◆ **Given instruction**
Reproduce the records below, replacing every occurrence of "Expand" with "Open" and leaving everything else unchanged.

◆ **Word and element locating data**

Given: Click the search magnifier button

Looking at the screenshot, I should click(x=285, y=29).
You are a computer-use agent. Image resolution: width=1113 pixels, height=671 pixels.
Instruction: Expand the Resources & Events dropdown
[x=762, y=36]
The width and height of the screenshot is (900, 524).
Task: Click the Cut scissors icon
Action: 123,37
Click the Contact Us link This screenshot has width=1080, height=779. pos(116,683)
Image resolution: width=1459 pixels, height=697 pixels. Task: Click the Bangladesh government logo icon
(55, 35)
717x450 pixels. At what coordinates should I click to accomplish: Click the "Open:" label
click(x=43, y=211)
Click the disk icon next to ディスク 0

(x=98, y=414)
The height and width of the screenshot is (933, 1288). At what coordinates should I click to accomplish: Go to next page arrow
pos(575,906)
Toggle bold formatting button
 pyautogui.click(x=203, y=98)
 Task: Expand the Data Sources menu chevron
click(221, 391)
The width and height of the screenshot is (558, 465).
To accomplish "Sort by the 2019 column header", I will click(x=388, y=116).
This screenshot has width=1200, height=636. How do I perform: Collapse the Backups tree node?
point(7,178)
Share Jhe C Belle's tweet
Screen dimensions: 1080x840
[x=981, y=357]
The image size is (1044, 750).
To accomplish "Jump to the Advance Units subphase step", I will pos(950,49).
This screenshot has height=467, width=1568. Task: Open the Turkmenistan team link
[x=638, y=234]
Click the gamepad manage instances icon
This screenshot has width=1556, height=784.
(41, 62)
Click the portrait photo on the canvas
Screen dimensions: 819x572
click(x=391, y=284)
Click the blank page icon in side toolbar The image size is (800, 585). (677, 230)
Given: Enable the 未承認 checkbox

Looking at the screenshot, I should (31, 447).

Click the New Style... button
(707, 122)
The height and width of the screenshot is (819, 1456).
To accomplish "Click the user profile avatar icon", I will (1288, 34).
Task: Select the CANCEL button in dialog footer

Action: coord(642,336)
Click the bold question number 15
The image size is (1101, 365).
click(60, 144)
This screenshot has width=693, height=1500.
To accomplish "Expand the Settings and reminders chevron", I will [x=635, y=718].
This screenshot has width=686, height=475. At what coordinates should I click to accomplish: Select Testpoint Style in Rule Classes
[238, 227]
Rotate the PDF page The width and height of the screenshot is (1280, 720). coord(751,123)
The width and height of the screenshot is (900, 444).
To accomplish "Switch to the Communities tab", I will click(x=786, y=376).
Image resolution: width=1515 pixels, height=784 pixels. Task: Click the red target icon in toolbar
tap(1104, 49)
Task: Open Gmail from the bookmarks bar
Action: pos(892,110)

◆ **Solution to this task**
Given: Click the search magnifier button

Looking at the screenshot, I should click(x=285, y=29).
You are a computer-use agent. Image resolution: width=1113 pixels, height=671 pixels.
Instruction: Open the Resources & Events dropdown
[x=762, y=36]
The width and height of the screenshot is (900, 524).
Task: Click the Cut scissors icon
Action: 123,37
Click the Contact Us link This screenshot has width=1080, height=779. pos(116,683)
Image resolution: width=1459 pixels, height=697 pixels. Task: Click the Bangladesh government logo icon
(55, 35)
717x450 pixels. At what coordinates should I click to accomplish: Click the "Open:" label
click(x=43, y=211)
Click the disk icon next to ディスク 0

(x=98, y=414)
The height and width of the screenshot is (933, 1288). At what coordinates should I click to accomplish: Go to next page arrow
pos(575,906)
Toggle bold formatting button
 pyautogui.click(x=203, y=98)
 Task: Open the Data Sources menu chevron
click(221, 391)
The width and height of the screenshot is (558, 465).
To accomplish "Sort by the 2019 column header", I will click(x=388, y=116).
This screenshot has width=1200, height=636. How do I perform: Collapse the Backups tree node?
point(7,178)
Share Jhe C Belle's tweet
Screen dimensions: 1080x840
[x=981, y=357]
The image size is (1044, 750).
To accomplish "Jump to the Advance Units subphase step", I will pos(950,49).
This screenshot has height=467, width=1568. Task: Open the Turkmenistan team link
[x=638, y=234]
Click the gamepad manage instances icon
This screenshot has width=1556, height=784.
(41, 62)
Click the portrait photo on the canvas
Screen dimensions: 819x572
click(x=391, y=284)
Click the blank page icon in side toolbar The image size is (800, 585). (677, 230)
Given: Enable the 未承認 checkbox

Looking at the screenshot, I should (31, 447).

Click the New Style... button
(707, 122)
The height and width of the screenshot is (819, 1456).
To accomplish "Click the user profile avatar icon", I will (1288, 34).
Task: Select the CANCEL button in dialog footer

Action: coord(642,336)
Click the bold question number 15
The image size is (1101, 365).
click(60, 144)
This screenshot has width=693, height=1500.
To accomplish "Open the Settings and reminders chevron", I will [x=635, y=718].
This screenshot has width=686, height=475. At what coordinates should I click to accomplish: Select Testpoint Style in Rule Classes
[238, 227]
Rotate the PDF page The width and height of the screenshot is (1280, 720). coord(751,123)
The width and height of the screenshot is (900, 444).
To accomplish "Switch to the Communities tab", I will click(x=786, y=376).
Image resolution: width=1515 pixels, height=784 pixels. Task: Click the red target icon in toolbar
tap(1104, 49)
Task: Open Gmail from the bookmarks bar
Action: pos(892,110)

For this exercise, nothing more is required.